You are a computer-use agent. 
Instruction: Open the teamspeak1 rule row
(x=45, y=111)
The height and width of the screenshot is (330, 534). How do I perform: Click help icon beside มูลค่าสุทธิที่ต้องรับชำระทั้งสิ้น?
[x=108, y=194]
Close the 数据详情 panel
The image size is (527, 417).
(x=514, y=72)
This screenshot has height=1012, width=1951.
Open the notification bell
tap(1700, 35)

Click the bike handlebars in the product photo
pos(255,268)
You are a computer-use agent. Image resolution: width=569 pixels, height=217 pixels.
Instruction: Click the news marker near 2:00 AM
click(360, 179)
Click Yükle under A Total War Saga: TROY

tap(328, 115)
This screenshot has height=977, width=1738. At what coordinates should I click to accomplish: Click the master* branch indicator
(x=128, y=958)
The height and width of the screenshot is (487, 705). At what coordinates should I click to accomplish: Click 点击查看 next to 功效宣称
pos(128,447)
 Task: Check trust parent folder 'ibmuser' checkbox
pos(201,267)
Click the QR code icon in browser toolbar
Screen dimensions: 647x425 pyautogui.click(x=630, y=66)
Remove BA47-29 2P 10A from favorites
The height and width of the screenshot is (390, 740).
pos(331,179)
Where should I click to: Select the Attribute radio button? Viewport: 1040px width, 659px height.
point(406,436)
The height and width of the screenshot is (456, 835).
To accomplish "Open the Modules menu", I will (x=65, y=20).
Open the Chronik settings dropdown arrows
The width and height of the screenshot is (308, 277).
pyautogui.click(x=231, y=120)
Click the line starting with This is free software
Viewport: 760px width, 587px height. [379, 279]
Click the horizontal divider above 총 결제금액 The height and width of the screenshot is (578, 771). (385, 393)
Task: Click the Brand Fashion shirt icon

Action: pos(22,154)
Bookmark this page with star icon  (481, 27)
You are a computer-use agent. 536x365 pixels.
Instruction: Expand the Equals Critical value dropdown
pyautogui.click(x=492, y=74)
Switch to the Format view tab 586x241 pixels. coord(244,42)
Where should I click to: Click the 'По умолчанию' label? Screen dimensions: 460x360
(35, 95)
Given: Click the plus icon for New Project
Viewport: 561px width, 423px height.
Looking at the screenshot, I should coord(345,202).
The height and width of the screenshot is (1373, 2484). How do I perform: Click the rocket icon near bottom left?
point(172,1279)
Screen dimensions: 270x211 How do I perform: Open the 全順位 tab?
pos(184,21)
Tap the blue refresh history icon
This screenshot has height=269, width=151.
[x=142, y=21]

────

Please repeat the material starting at the line that contains "Click the horizontal" and ending at the last line of the material, swapping "rocket" for "gear" and leaving everything else unchanged.

Click the horizontal divider above 총 결제금액 The height and width of the screenshot is (578, 771). (385, 393)
Task: Click the Brand Fashion shirt icon

Action: pos(22,154)
Bookmark this page with star icon  (481, 27)
You are a computer-use agent. 536x365 pixels.
Instruction: Expand the Equals Critical value dropdown
pyautogui.click(x=492, y=74)
Switch to the Format view tab 586x241 pixels. coord(244,42)
Where should I click to: Click the 'По умолчанию' label? Screen dimensions: 460x360
(35, 95)
Given: Click the plus icon for New Project
Viewport: 561px width, 423px height.
Looking at the screenshot, I should coord(345,202).
The height and width of the screenshot is (1373, 2484). How do I perform: Click the gear icon near bottom left?
point(172,1279)
Screen dimensions: 270x211 How do I perform: Open the 全順位 tab?
pos(184,21)
Tap the blue refresh history icon
This screenshot has height=269, width=151.
[x=142, y=21]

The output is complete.